Description of the task: Count how many lines of the rows below contain the word "coordinates", and give only that number.

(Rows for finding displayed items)
::::

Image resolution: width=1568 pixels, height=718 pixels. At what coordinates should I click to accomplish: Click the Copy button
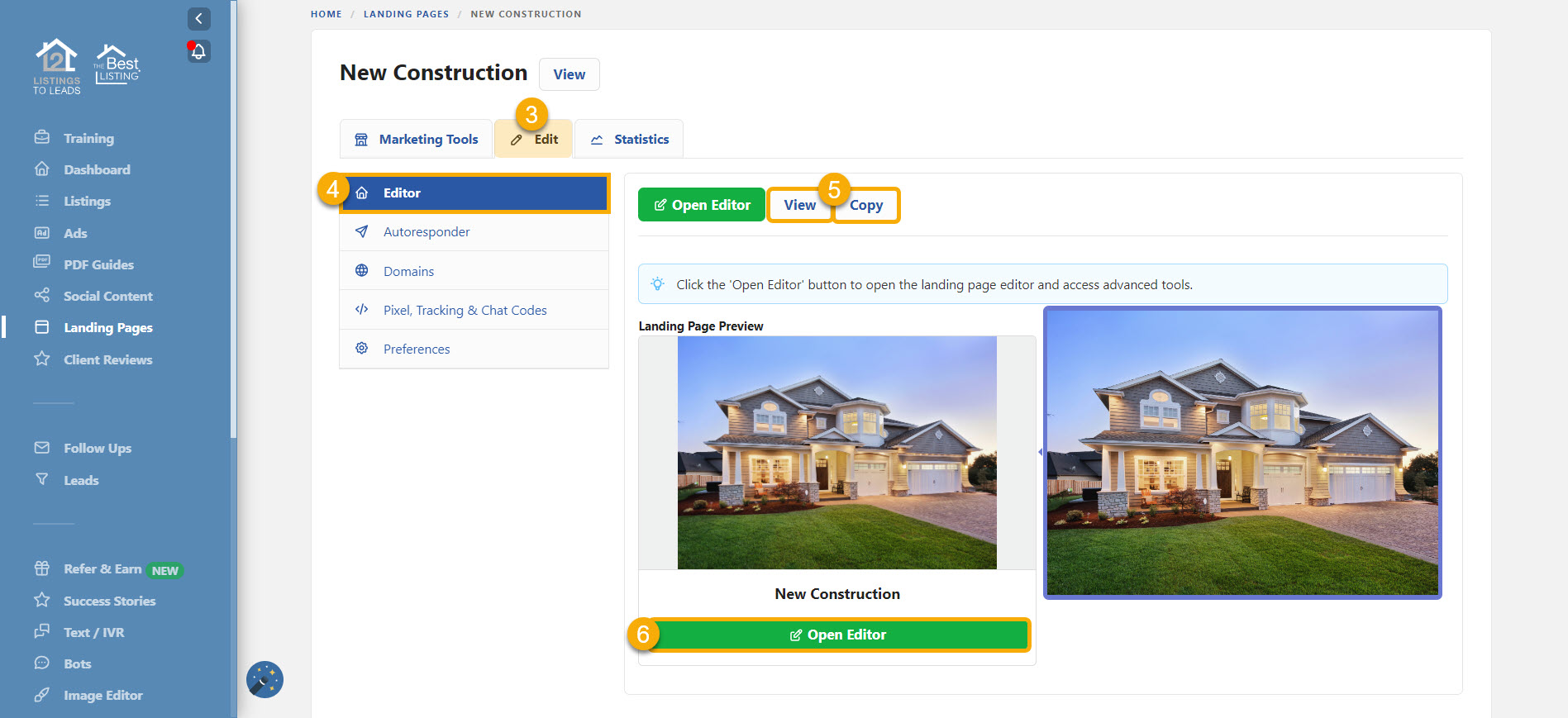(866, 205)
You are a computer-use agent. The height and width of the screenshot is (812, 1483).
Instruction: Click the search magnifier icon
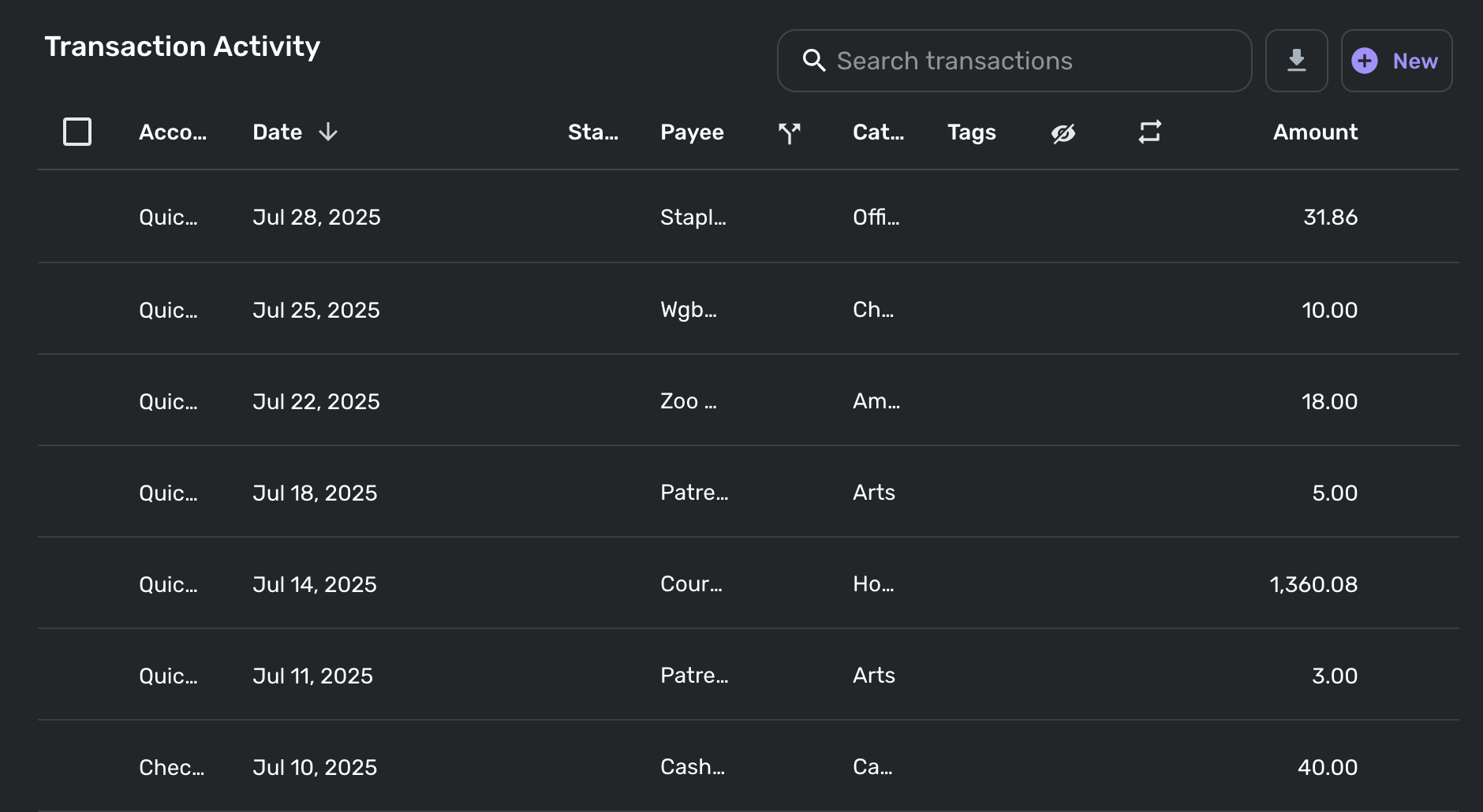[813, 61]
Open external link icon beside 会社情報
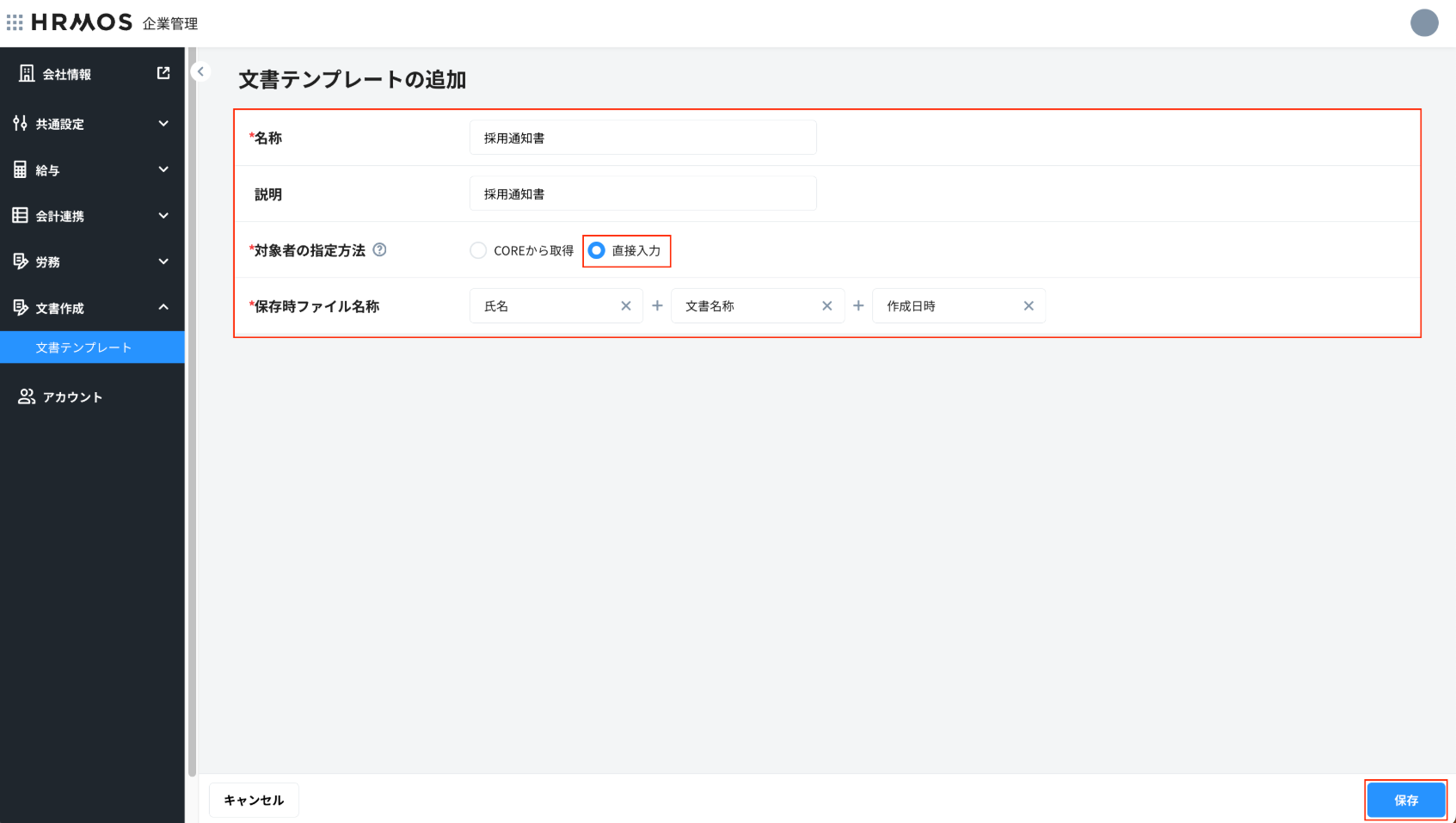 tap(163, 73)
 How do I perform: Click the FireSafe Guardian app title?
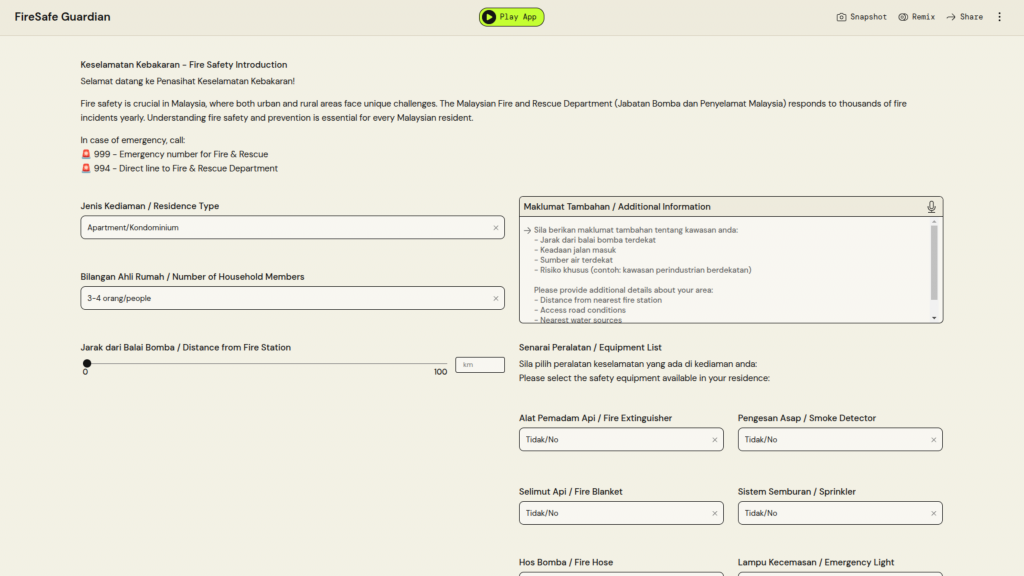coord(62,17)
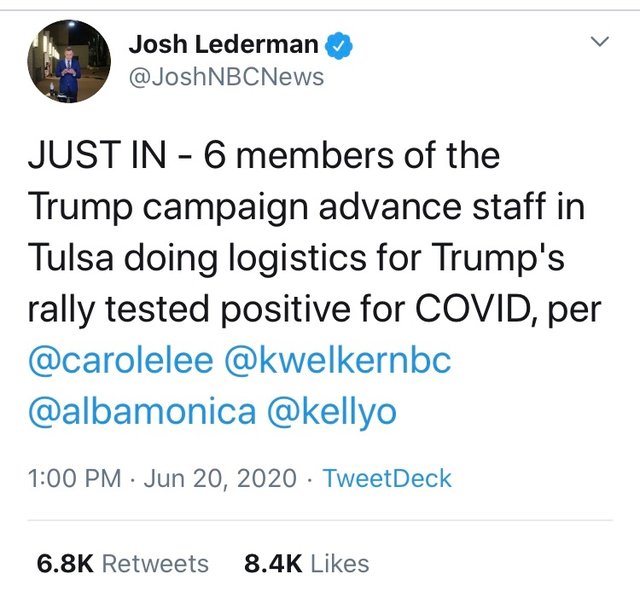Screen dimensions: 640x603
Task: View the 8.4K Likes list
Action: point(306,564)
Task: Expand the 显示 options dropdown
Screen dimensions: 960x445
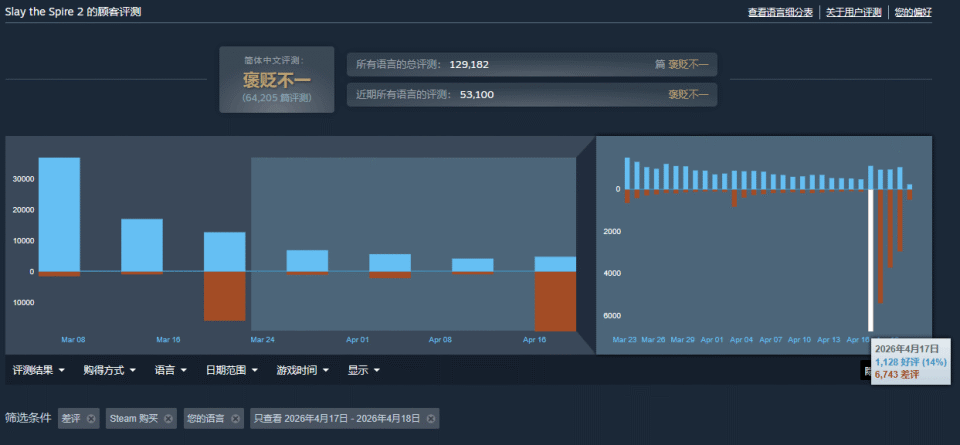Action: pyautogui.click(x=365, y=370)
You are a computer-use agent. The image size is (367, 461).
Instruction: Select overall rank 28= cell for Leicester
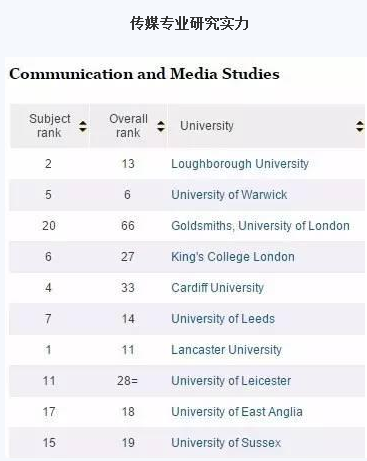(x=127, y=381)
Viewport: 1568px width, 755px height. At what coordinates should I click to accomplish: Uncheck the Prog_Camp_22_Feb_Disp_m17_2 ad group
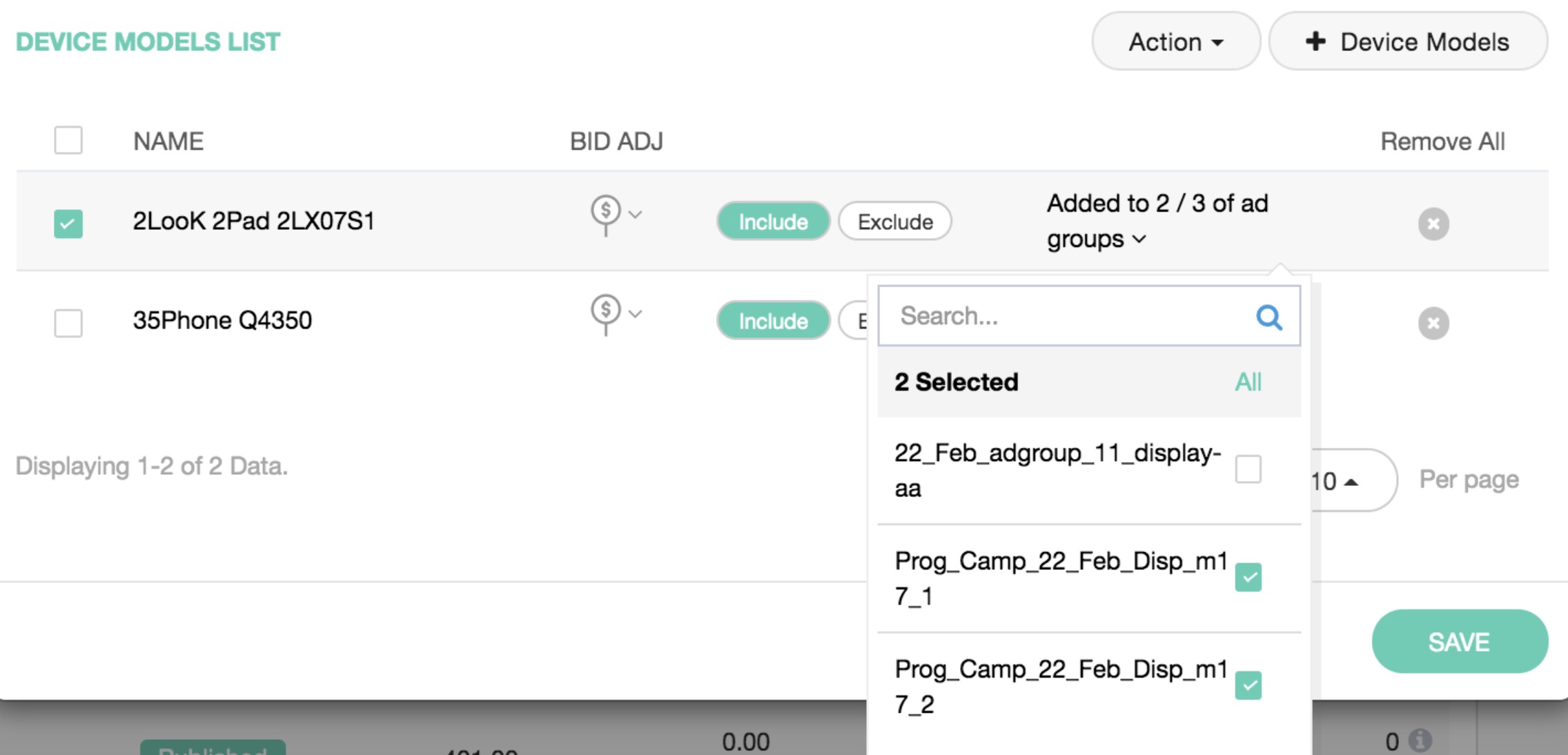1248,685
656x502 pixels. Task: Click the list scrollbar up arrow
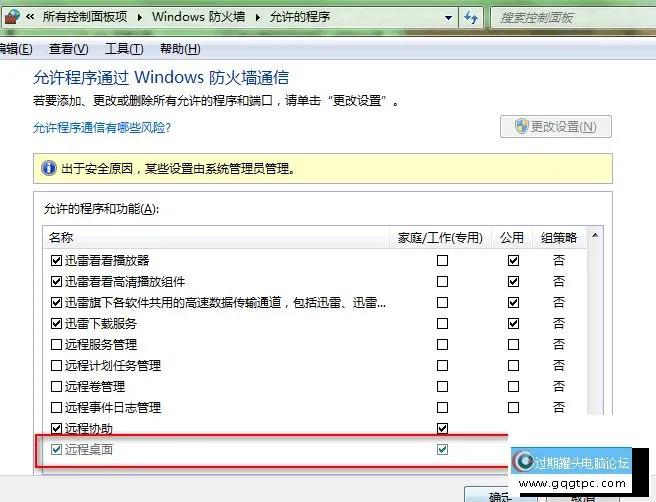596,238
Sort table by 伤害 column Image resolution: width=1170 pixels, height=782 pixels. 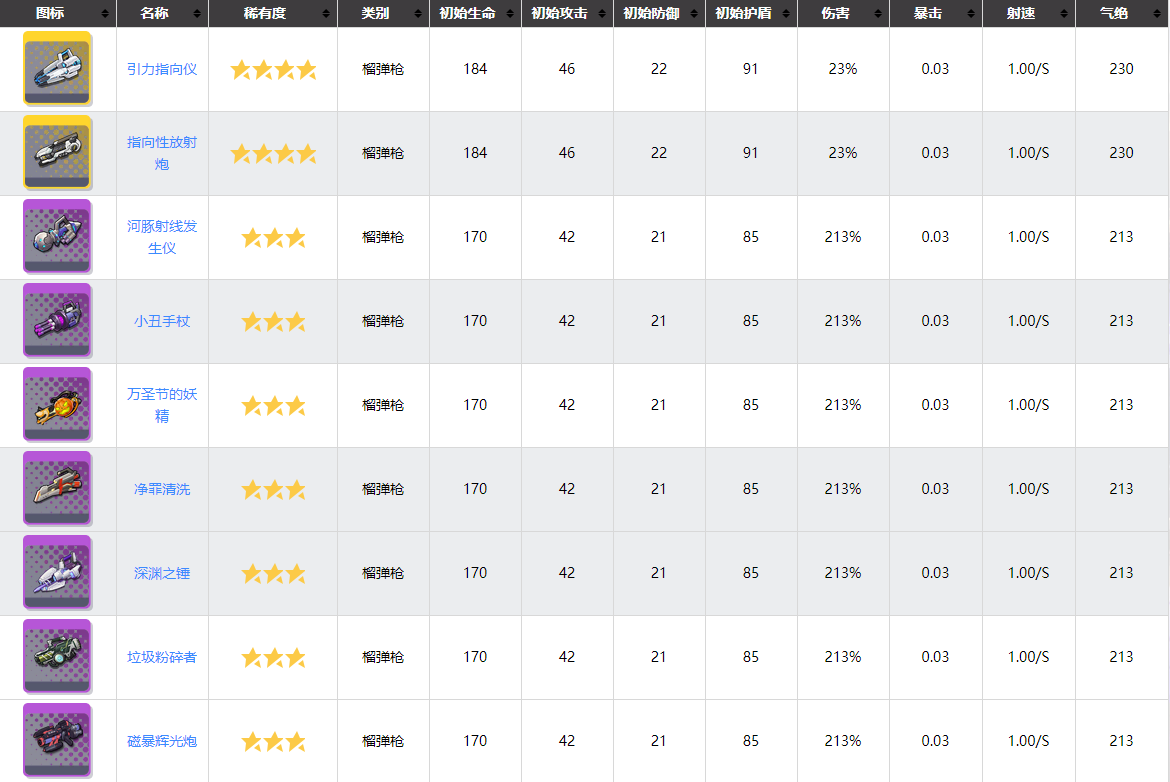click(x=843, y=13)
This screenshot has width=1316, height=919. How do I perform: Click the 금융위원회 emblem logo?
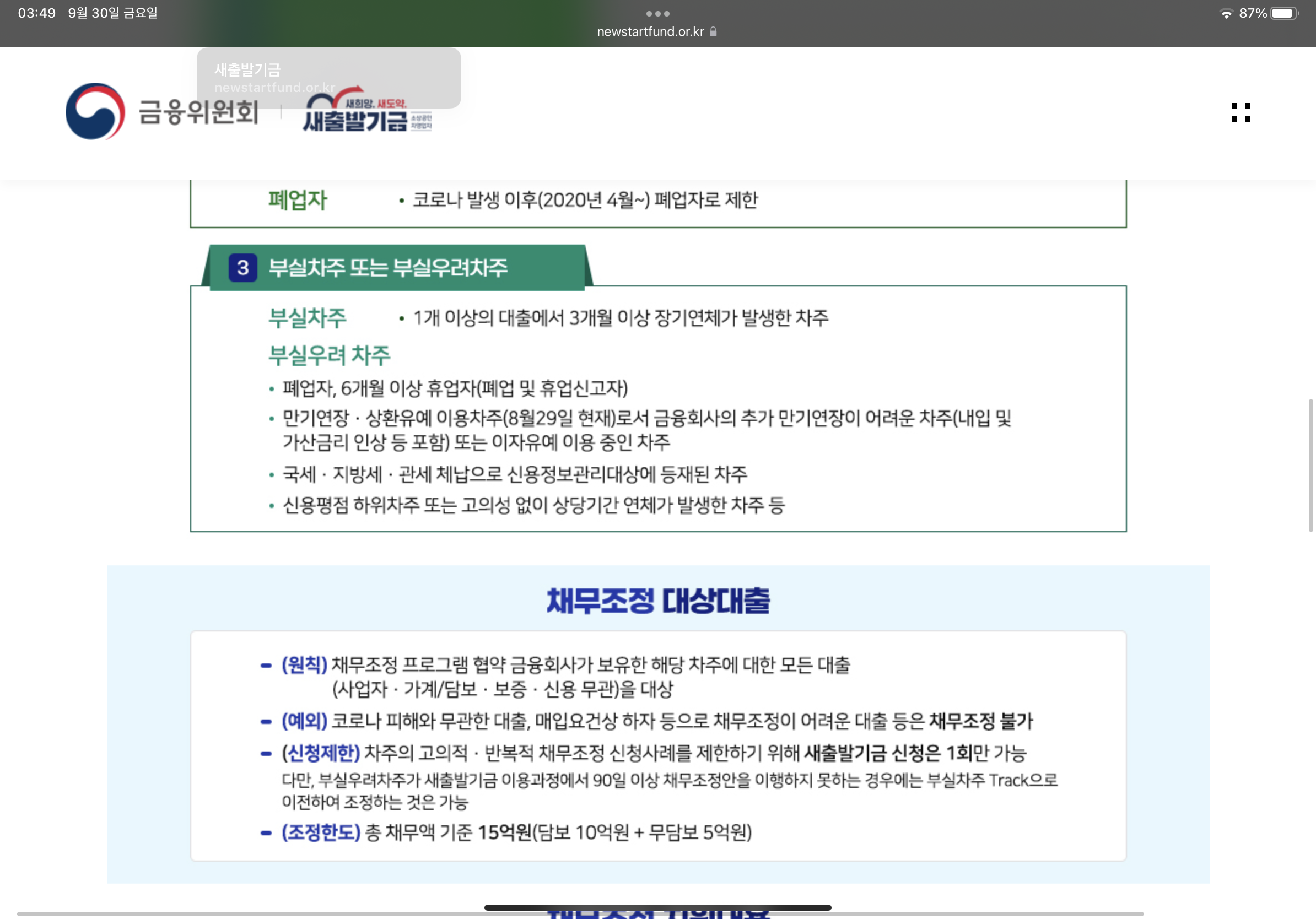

::::

Written solution: 2